Es kursieren viele Neuromythen darüber, wie man sein Gehirn täglich fit machen kann. Doch was ist dran an diesen Mythen? Wie lernt das Gehirn nun wirklich? Antworten des Hirnforschers Martin Korte von der TU Braunschweig. (SWR 2020)
Lernen mit Dopamindusche
Biochemisch ist in unserem Gehirn eine Triebfeder eingebaut, das Dopamin. Dopamin ist ein Botenstoff im Gehirn, der immer dann ausgeschüttet wird, wenn das Erwartungssystem unseres Gehirns die Annahme hat, dass wir eine schwierige Aufgabe erfolgreich bewältigen können.
Darum sind auch beim Lernen das Ermutigen des Lernenden und das Selbstvertrauen so wichtig.
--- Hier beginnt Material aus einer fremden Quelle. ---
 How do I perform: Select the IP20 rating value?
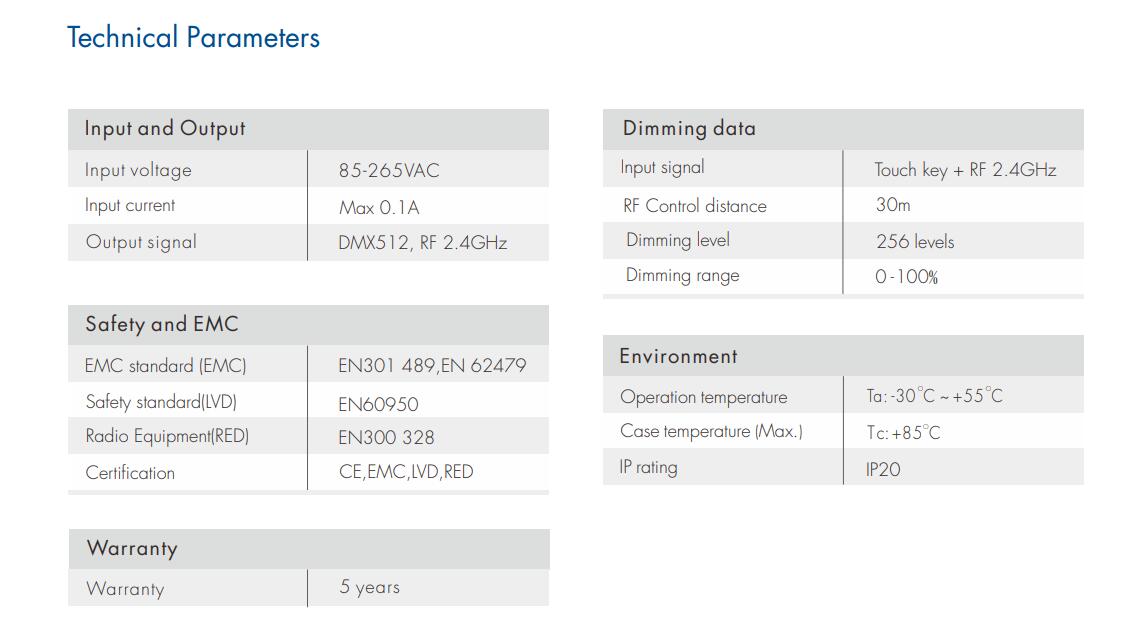(883, 470)
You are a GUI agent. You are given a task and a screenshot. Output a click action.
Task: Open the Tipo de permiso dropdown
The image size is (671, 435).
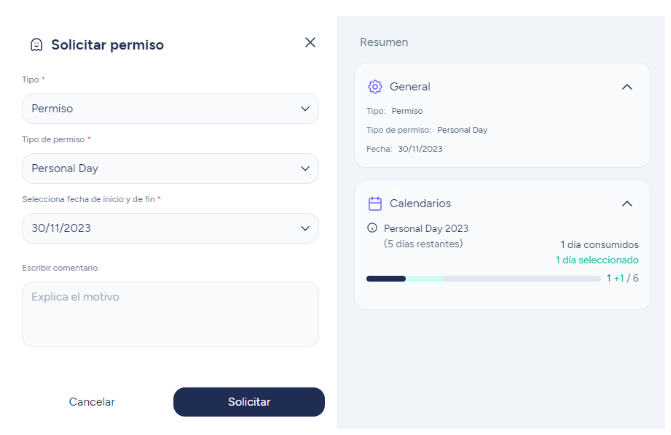coord(170,169)
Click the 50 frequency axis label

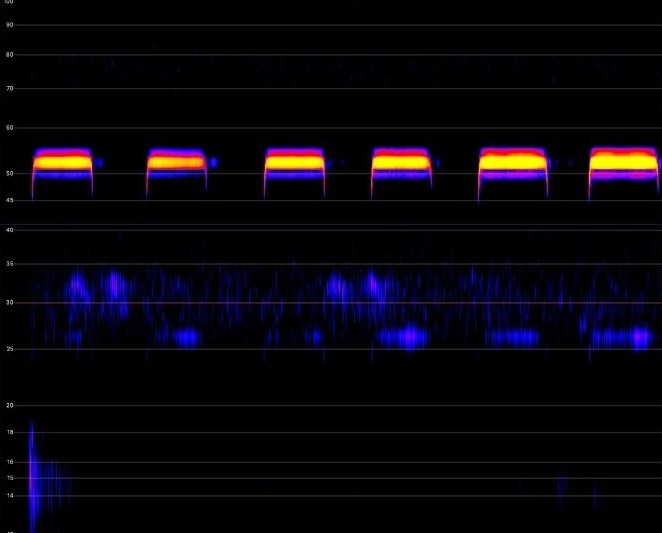tap(9, 173)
Denn dieser Turbolader im Gehirn wird nur zugeschaltet, wenn eine Situation als schwierig eingestuft wird und wir trotzdem glauben, dass wir die Aufgabe lösen können.
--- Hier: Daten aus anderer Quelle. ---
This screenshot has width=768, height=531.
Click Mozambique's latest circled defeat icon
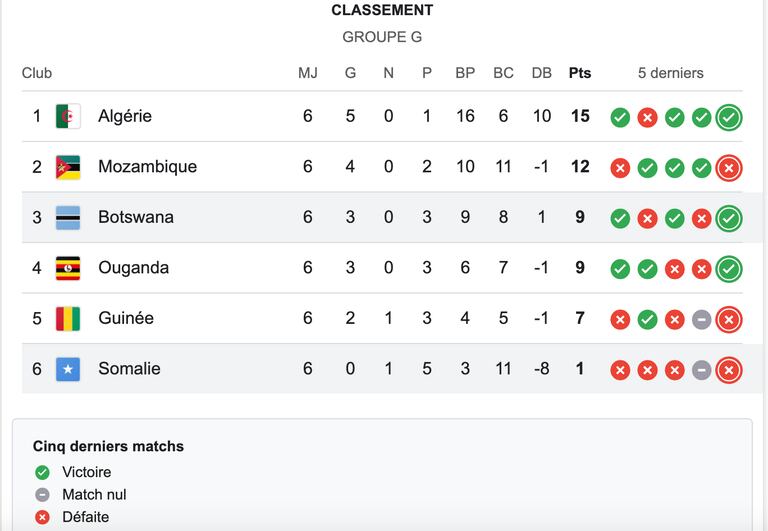729,168
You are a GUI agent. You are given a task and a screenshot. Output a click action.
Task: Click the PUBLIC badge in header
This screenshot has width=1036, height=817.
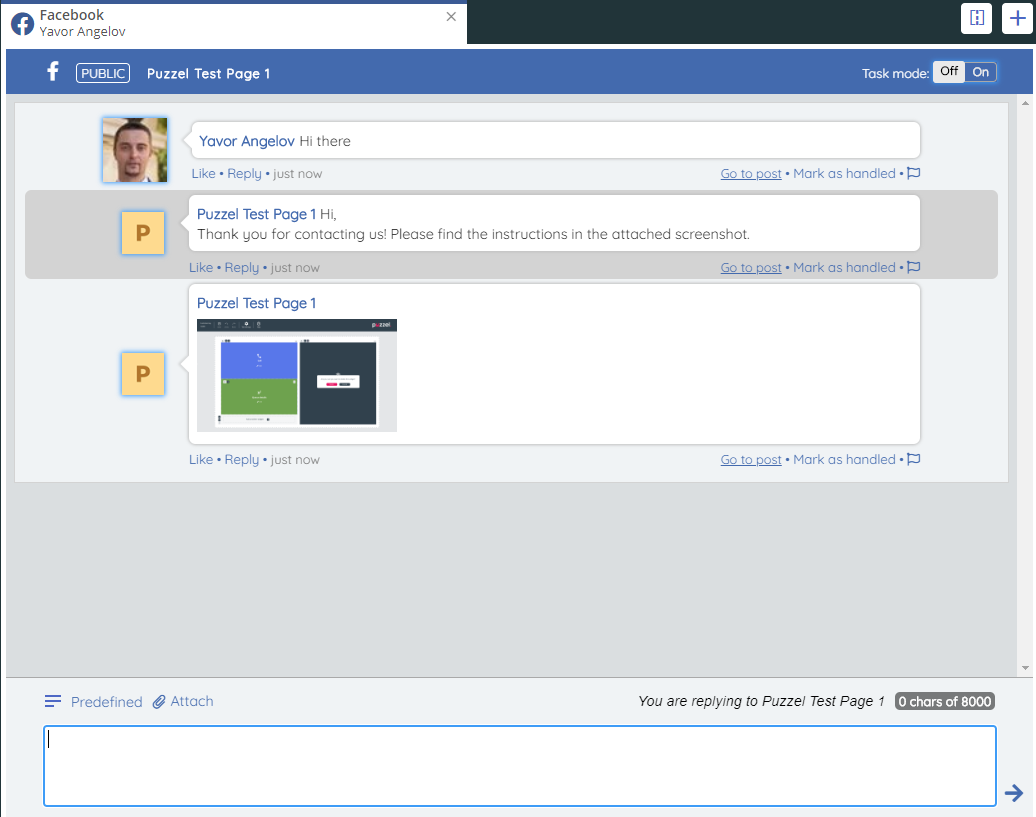[103, 73]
Das heißt, wir müssen an uns glauben oder, wenn es um andere Menschen geht, denen auch sagen: „Ich traue Dir das zu. Und solltest Du scheitern, traue ich Dir zu, dass Du wieder loslaufen kannst und Dein Ziel das nächste Mal erreichst.“
Oxytocin: Lernen mit Kuschelhormon
Auch für Erwachsene ist es wichtig, nicht nur allein im stillen Kämmerlein zu lernen. Denn man hat Substanzen gefunden, die an den Synapsen, also an den Kontaktstellen zwischen Nervenzellen, ausgeschüttet werden. Hier machen sie das Abspeichern von neuen Informationen besonders gut möglich.
Es geht um das Oxytocin, etwas, was schon lange aus dem Blutsystem als Hormon bekannt ist, manchmal noch populär als „Kuschelhormon“ bezeichnet wird. Oxytocin wird auch im Gehirn ausgeschüttet und hat dort die Aufgabe, Synapsen flexibler zu machen. Wir sagen in der Wissenschaft: plastischer zu machen.
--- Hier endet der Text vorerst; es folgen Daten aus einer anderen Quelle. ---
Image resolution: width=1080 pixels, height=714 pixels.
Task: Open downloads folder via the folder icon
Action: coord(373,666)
Denn die Speichervorgänge, die dazu führen, dass wir uns Neues merken, gehen damit einher, dass Synapsen ihre Stärke verändern. Das heißt: Wie gut Informationen weitergeleitet werden, hängt davon ab, wie groß diese synaptischen Kontakte sind. Und das wird durch Oxytocin positiv beeinflusst.
Lernen mithilfe von Assoziationen
Wenn wir neues Wissen mit altem Wissen verbinden können, fällt es uns leichter, dieses Wissen nicht nur abzuspeichern, sondern auch sicher wieder abzurufen. Das geschieht zum Beispiel über Bilder, indem wir das, was wir lesen, in die eigene Sprache übersetzen, in den eigenen Wissenshorizont einbauen.
Das hängt damit zusammen, dass auf der elementarsten neuronalen Ebene des Lernens Assoziationen eine so herausragende Rolle spielen.
Denn an den Kontaktstellen von Nervenzellen, den Synapsen, verändern sich diese Synapsen besonders leicht, wenn die vor- und die nachgeschaltete Nervenzelle, die eine solche Synapse bilden, gleichzeitig aktiviert werden.
Wenn wir also die einfachste Form der zeitlichen Assoziation, die Koinzidenz, haben, dann verändern sich diese Synapsen besonders leicht.
Das bedeutet, wir haben assoziative Speicher, die sich mithilfe von Assoziationen besonders leicht Dinge merken können.
Martin Korte ist Professor für Zelluläre Neurobiologie an der Technische Universität Braunschweig.